Can you take a look at the first patch here:
https://patchwork.freedesktop.org/series/113332/

Maybe you have a better idea? For reference the IGTs that we have for
verifying userspace object clearing are now failing, so hoping that
fixes it. The other two patches I'm hoping will fix the splat.

>
> I can't even find the i915_gem_obj_copy_ttm function in drm-misc-next
> nor drm-next.
>
> Regards,
> Christian.
>
> >
> > <1>[  109.735148] BUG: kernel NULL pointer dereference, address:
> > 0000000000000010
> > <1>[  109.735151] #PF: supervisor read access in kernel mode
> > <1>[  109.735152] #PF: error_code(0x0000) - not-present page
> > <6>[  109.735153] PGD 0 P4D 0
> > <4>[  109.735155] Oops: 0000 [#1] PREEMPT SMP NOPTI
> > <4>[  109.735157] CPU: 1 PID: 92 Comm: kworker/u12:6 Not tainted
> > 6.2.0-rc5-Patchwork_113269v1-gc4d436608c4e+ #1
> > <4>[  109.735159] Hardware name: Gigabyte Technology Co., Ltd. GB-Z390
> > Garuda/GB-Z390 Garuda-CF, BIOS IG1c 11/19/2019
> > <4>[  109.735160] Workqueue: events_unbound async_run_entry_fn
> > <4>[  109.735163] RIP: 0010:i915_ttm_resource_mappable+0x4/0x30 [i915]

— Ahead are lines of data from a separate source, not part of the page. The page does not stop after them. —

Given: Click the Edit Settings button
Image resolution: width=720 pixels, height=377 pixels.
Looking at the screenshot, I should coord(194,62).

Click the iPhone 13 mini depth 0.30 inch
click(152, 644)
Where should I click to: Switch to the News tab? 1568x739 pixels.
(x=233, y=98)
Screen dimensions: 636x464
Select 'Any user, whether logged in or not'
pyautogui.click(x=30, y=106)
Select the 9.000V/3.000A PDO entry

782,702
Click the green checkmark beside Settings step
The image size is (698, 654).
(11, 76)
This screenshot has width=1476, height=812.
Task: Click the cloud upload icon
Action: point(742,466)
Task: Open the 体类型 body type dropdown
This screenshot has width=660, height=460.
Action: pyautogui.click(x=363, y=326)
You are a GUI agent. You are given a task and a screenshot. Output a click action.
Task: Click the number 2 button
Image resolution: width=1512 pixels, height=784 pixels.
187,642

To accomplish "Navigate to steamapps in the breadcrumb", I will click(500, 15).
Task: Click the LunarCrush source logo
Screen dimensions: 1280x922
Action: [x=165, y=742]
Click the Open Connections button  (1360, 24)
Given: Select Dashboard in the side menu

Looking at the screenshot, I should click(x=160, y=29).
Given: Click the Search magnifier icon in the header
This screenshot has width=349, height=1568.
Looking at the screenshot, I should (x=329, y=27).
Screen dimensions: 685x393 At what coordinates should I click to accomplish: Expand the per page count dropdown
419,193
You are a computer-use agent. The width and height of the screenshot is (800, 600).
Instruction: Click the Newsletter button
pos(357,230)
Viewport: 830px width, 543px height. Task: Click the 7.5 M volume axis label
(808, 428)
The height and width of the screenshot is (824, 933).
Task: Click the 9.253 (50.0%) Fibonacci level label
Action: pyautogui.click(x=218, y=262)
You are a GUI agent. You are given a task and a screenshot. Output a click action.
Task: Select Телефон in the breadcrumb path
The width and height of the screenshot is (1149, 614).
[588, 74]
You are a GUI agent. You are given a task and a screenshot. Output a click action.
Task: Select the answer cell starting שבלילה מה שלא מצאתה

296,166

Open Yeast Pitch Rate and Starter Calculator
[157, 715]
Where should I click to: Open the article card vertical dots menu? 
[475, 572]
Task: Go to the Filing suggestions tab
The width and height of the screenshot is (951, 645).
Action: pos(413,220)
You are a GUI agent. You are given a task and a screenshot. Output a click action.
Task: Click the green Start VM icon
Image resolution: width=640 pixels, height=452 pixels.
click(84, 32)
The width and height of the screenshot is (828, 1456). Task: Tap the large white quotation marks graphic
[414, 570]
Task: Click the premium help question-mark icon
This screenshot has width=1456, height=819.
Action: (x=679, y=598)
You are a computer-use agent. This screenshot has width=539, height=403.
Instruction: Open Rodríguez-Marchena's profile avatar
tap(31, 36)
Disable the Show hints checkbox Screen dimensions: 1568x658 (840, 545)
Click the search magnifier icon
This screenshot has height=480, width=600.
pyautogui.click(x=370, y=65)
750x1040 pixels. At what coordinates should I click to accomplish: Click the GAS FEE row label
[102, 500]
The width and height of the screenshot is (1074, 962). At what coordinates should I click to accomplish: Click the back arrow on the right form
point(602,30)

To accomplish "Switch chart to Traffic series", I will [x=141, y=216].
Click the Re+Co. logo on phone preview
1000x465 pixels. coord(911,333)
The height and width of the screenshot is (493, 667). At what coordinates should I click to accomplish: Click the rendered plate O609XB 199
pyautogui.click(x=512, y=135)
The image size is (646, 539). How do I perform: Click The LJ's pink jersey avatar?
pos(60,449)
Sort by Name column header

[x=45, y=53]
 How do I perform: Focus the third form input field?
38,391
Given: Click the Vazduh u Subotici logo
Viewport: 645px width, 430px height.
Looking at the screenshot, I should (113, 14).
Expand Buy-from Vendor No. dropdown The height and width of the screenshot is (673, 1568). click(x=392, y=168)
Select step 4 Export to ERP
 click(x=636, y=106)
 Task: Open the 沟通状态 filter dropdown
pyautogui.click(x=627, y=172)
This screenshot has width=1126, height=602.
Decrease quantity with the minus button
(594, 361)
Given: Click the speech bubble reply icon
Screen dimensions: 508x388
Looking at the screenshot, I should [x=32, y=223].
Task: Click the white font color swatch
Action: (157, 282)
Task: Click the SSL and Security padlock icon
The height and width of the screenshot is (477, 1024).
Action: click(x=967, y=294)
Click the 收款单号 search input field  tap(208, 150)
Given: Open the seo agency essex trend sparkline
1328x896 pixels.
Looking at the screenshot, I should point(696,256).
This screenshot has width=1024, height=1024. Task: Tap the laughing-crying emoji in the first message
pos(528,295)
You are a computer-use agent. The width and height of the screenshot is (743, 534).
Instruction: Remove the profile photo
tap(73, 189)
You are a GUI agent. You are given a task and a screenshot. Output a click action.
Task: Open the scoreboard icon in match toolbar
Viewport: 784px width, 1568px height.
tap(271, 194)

> > <4>[  109.735286] Code: b8 f9 ff ff ff eb c2 e8 aa 5e 52 e1 e9 4f 0f
> > 18 00 0f 1f 44 00 00 90 90 90 90 90 90 90 90 90 90 90 90 90 90 90 90
> > 66 0f 1f 00 <8b> 57 10 b8 01 00 00 00 85 d2 74 15 48 8b 47 08 48 05 ff
> > 0f 00 00
> > <4>[  109.735288] RSP: 0018:ffffc90000f339a8 EFLAGS: 00010246
> > <4>[  109.735289] RAX: 0000000000000000 RBX: 0000000000000000 RCX:
> > ffff88810cea3a00
> > <4>[  109.735290] RDX: 0000000000000000 RSI: ffffc90000f33af0 RDI:
> > 0000000000000000
> > <4>[  109.735292] RBP: ffff88811645d7c0 R08: 0000000000000000 R09:
> > ffff888123afa940
> > <4>[  109.735292] R10: 0000000000000001 R11: ffff888104b70040 R12:
> > 0000000000000000
> > <4>[  109.735293] R13: 0000000000000000 R14: ffffc90000f33b08 R15:
> > ffffc90000f33af0
> > <4>[  109.735294] FS:  0000000000000000(0000)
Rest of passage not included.